[Tutor] Aschenputtel problem

[John Fouhy]

On 16/09/05, Kent Johnson <kent37 at tds.net> wrote:
> Alan Gauld wrote:
> > Bearing in mind that shorter is not necessarily better...
> >
> > [condition(i) and list1.append(i) or list2.append(i) for i in
> > original]
> 
> Hmm, no, this will always evaluate list2.append(i) because the value of list1.append(i) is None. You could use
> 
> [ (condition(i) and list1 or list2).append(i) for i in original ]

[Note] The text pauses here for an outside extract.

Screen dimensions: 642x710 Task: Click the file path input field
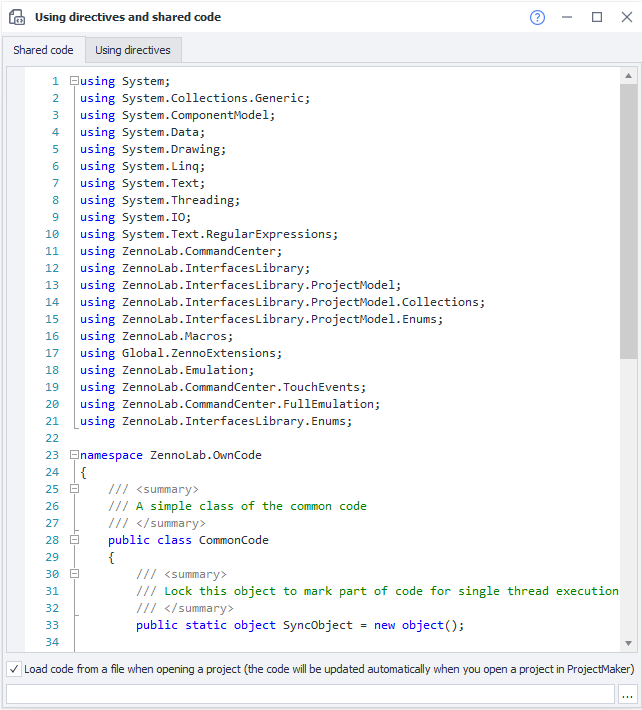click(308, 694)
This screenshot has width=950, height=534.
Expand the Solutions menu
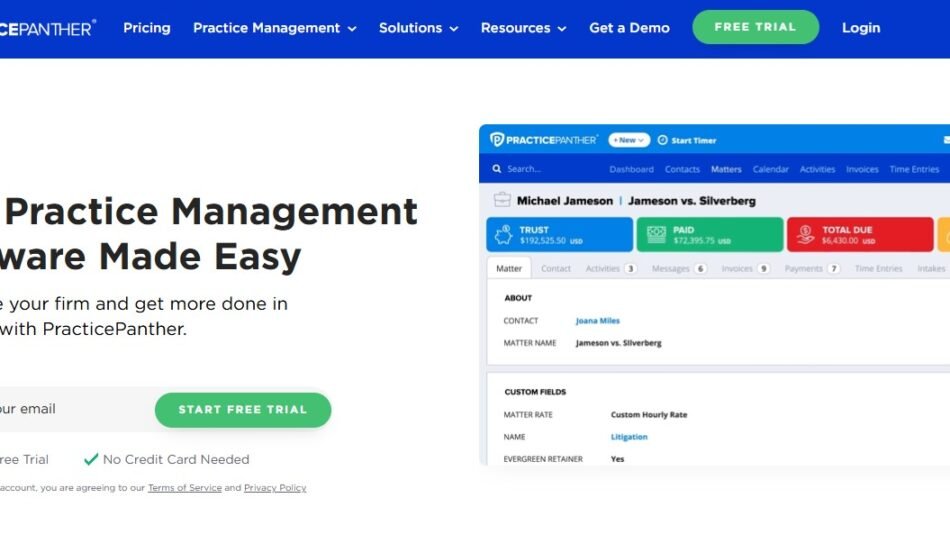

This will not work either, because initially, list1 will be [] which
is false.  So everything will end up in list2.

>>> list1, list2 = [], []
>>> [(i%2==1 and list1 or list2).append(i) for i in range(10)]
[None, None, None, None, None, None, None, None, None, None]
>>> list1, list2
([], [0, 1, 2, 3, 4, 5, 6, 7, 8, 9])

You can get around this with a dodge..

>>> list1, list2 = [], []
>>> [(i%2 == 1 and [list1] or [list2])[0].append(i) for i in range(10)]
[None, None, None, None, None, None, None, None, None, None]
>>> list1, list2
([1, 3, 5, 7, 9], [0, 2, 4, 6, 8])

But I'm sure that using side-effects in a list comprehension is
prohibited by at least one major religion, so really, I would just
stick to a for loop :-)

-- 
John.